Pitch Perfect

As I start to write this article, the familiar feeling of anxiety creeps in. Within a heartbeat, I’m procrastinating furiously – checking emails (again), tidying my top drawer – you get the picture? Why so, when writing articles is important to me, people tell me I’m a good writer, and I know from your feedback that readers find them helpful?  The close companion of procrastination is perfectionism, and when it comes to writing articles, I have it in spades. I can’t start because of my mistaken belief that I must first find the ‘perfect’ topic and then write the ‘perfect’ article that everyone will find amazingly helpful!

Perfectionists set high standards for themselves which are often beyond reach or reason, and are highly self-critical when these are not met. A perfectionist needs to perform at heroic levels and achieve flawless results. This is often driven by extreme fear of failure, avoidance of criticism and negative judgement, or by a desire to please others, to gain their approval and to belong.

But there’s a high cost to perfectionism – do you recognise any of these potential consequences?

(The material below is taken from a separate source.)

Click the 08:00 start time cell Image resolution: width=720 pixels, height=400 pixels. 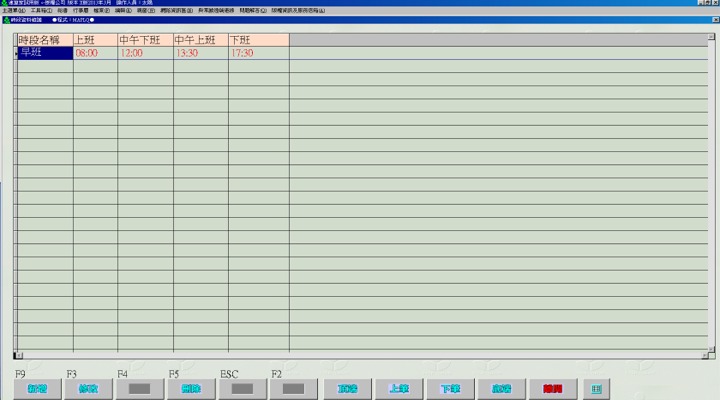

  • high levels of anxiety – we worry we’re never going to be good enough, and the possibility of failure is always looming
  • frustration or depression from never being satisfied with our own efforts or results – like being on a treadmill, we never get to our end point, we just keep setting higher and higher standards then beating ourselves up for not meeting them
  • feeling overwhelmed – taking on too much because we’re unable to delegate when we know others won’t be able to meet our unachievable standards
  • being highly critical of others who don’t meet our expectations, and so alienating colleagues and those we’re close to
  • over-control – trying to excessively control situations or people to achieve perfection
  • unable to take pleasure or pride in accomplishments, because they’re never enough..

Perfectionism can be hard to recognise, because it seems natural to us to set and exceed heroic standards. And like many behaviours arising from ingrained thinking patters that once kept us safe and helped as feel worthy, it can be hard to shift.

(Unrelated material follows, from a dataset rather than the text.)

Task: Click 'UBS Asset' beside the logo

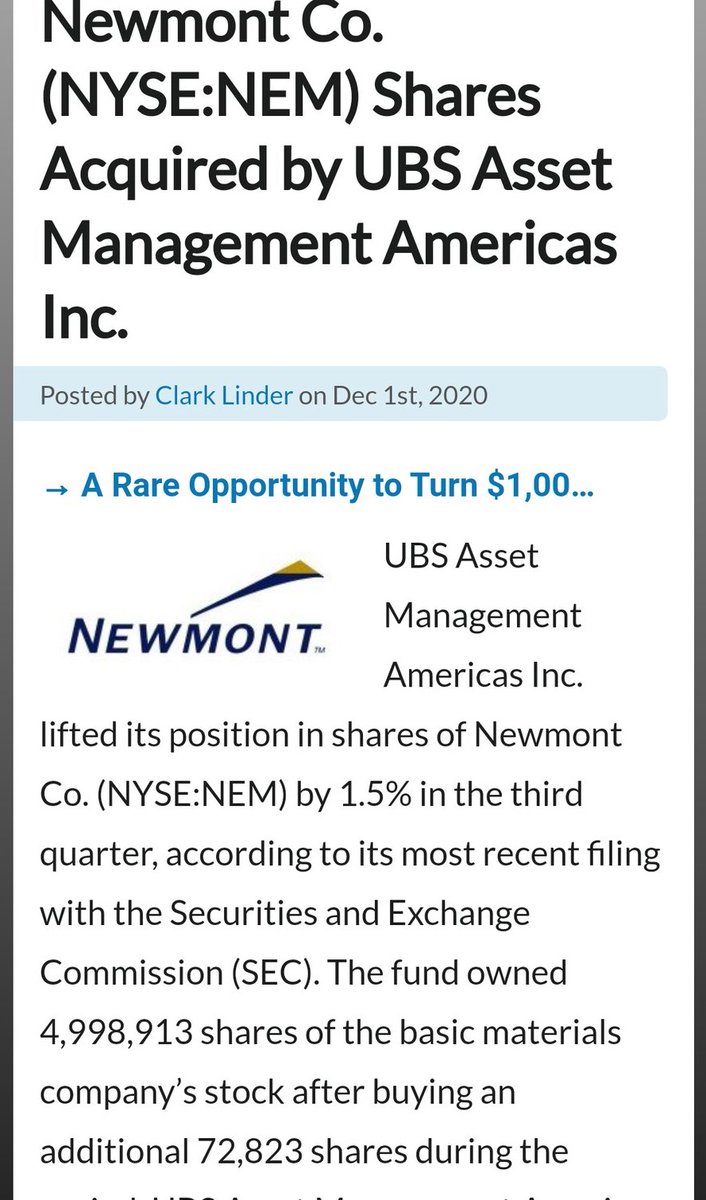Action: point(460,556)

If some of this rings true for you, here’s some suggestions and reminders –  they’re not perfect, but they may help:

  • Start by identifying the areas of your life or work where good enough is OK – does every element of your life need to be driven by such high standards?
  • Let go of social comparison – there’s always someone in the world who’s better at something, has more of what we want, or is smarter, thinner, more popular or richer
  • No-one is, in fact, perfect
  • Although we’re conditioned to judge our own self-worth by socially constructed external markers of success, our true value exists independently of our status, possessions, achievements or relationships
  • Set goals that are realistic and personally meaningful – don’t strive for something just because it’s important to please someone else or in order to feed a mistaken belief that you need to be superhuman
  • Making mistakes is a fundamental part of being human – recognise and accept that it’s the way we learn and grow
  • Think about your definition of success – where did this come from, is it genuinely your standard, and is it now serving you in pursuit of a happy and fulfilling life?
  • Painful sensations, including failure and the disapproval or rejection of others, are an inevitable part of being human – allow yourself to experience and accept these
  • Get comfortable delegating – let others learn by taking responsibility, practicing and making mistakes, with your support, not your criticism
  • Take time to really appreciate your achievements and successes.

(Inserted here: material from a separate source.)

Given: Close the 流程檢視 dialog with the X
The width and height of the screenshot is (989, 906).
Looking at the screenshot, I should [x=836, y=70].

The perfectionist’s life is one of striving and struggle, in which goals, actions and relationships are driven by the desperation of avoiding failure, criticism and the disapproval of others, rather than by the joy of working towards what’s really wanted – healthy and realistic goals arising from personally meaningful values. In this sense, perfectionism can be a real barrier to both leadership effectiveness and a happier life. With some awareness and support it’s possible to let go of our perfectionist tendencies, enabling us to live a lighter, freer, happier and more successful life, in which our desire to do well works for, rather than against us.